Index Health & Analytics

Monitor your documentation index health and search performance with comprehensive analytics. Get real-time visibility into coverage, quality, latency, and usage patterns.

What You Get

  • Health Score — Composite 0-100 score based on coverage, quality, and freshness
  • Latency Percentiles — p50, p75, p90, p95, p99 response time metrics
  • Tool Usage Breakdown — See which MCP tools are most used
  • Error Analysis — Categorized error breakdown with examples
  • Recommendations — Actionable suggestions to improve index health

Index Health Monitoring

The Index Health panel provides a real-time view of your documentation index status. The health score is calculated from three factors:

FactorWeightDescription
Coverage40%Percentage of documents with indexed chunks
Quality30%Average chunk quality score (structure, content)
Freshness30%Percentage of documents updated within threshold

Health Status Levels

80-100 Healthy
50-79 Warning
0-49 Critical

Tier Distribution

Chunks are categorized by access recency:

HOT
Recently accessed
WARM
Default tier
COLD
Rarely used
ARCHIVE
Old/inactive

Search Analytics

The Search Analytics panel tracks query performance over configurable time periods (7, 14, 30, or 90 days).

Latency Percentiles

Understand your response time distribution:

PercentileDescriptionUse Case
p50Median response timeTypical user experience
p9090th percentileMost users experience
p9595th percentileSLA monitoring
p9999th percentileTail latency

Error Categories

Errors are automatically categorized for easy analysis:

rate_limit

Too many requests (429)

timeout

Query exceeded time limit

auth_error

Authentication/authorization failed

validation_error

Invalid input parameters

MCP Tools

Access analytics programmatically via MCP tools:

rlm_index_health

result = mcp_client.call_tool("rlm_index_health", {
    "stale_threshold_days": 30
})

print(f"Health: {result['health_score']}/100")
print(f"Coverage: {result['coverage_percent']}%")
print(f"Stale docs: {result['stale_count']}")

rlm_search_analytics

analytics = mcp_client.call_tool("rlm_search_analytics", {
    "days": 30
})

print(f"Queries: {analytics['summary']['total_queries']}")
print(f"Success rate: {analytics['summary']['success_rate'] * 100}%")
print(f"p95 latency: {analytics['latency']['p95']}ms")

rlm_index_recommendations

recs = mcp_client.call_tool("rlm_index_recommendations", {})

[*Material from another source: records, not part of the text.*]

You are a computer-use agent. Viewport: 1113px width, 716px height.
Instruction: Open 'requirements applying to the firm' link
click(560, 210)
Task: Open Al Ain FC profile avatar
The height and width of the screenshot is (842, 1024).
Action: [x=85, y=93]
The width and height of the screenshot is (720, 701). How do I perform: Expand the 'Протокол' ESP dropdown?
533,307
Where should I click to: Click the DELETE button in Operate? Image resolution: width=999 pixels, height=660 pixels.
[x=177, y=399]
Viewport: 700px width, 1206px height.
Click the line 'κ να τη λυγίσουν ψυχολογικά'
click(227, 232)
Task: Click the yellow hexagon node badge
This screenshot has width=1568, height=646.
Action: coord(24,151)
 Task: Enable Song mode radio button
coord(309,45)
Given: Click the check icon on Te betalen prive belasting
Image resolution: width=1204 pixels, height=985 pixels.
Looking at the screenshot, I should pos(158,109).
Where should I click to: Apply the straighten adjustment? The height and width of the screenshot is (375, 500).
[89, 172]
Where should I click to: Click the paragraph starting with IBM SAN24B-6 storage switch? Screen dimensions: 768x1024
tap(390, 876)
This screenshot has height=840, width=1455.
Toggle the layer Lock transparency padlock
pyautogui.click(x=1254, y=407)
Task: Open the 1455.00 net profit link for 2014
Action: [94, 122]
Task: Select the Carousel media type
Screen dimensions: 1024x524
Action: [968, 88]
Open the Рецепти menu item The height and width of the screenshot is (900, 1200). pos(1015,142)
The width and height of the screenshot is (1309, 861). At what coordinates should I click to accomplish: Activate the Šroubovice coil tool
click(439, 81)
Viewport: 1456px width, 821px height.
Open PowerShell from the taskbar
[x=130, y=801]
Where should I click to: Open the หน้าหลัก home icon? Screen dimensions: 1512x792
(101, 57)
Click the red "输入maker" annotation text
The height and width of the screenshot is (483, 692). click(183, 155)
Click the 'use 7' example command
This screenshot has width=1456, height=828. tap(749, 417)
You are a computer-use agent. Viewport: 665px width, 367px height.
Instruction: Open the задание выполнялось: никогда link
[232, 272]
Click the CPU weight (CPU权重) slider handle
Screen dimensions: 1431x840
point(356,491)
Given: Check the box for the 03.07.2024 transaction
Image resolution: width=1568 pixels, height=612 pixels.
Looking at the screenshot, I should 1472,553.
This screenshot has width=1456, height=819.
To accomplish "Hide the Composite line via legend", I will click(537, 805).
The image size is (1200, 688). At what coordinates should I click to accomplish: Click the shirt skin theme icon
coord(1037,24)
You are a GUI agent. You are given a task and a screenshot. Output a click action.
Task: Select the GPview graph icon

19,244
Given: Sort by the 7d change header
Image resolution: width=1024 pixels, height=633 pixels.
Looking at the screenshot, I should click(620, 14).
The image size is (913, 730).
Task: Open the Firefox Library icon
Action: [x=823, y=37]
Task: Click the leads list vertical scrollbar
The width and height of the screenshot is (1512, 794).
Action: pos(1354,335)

for rec in recs["recommendations"]:
    print(f"[{rec['severity']}] {rec['title']}")
    print(f"  Action: {rec['action']}")

Dashboard Access

View analytics in the dashboard:

  1. Navigate to your project in the Dashboard
  2. Click the "Analytics" tab
  3. View Index Health panel with health score and distributions
  4. View Search Analytics with latency, tools, and errors
  5. Use the period selector to view different time ranges

Best Practices

📊

Monitor Weekly

Check your health score and analytics at least once per week to catch issues early.

⚠️

Act on Warnings

Don't let warnings accumulate. Address stale documents and quality issues promptly.

🔄

Enable Auto-Sync

Use GitHub auto-sync to keep documentation fresh automatically with every push.

📈

Track Trends

Compare metrics week-over-week to identify improvements or regressions.

Availability

Index Health & Analytics are available on all plans including FREE. The MCP tools (rlm_index_health, rlm_search_analytics, rlm_index_recommendations, rlm_query_trends) work with VIEWER access level or higher.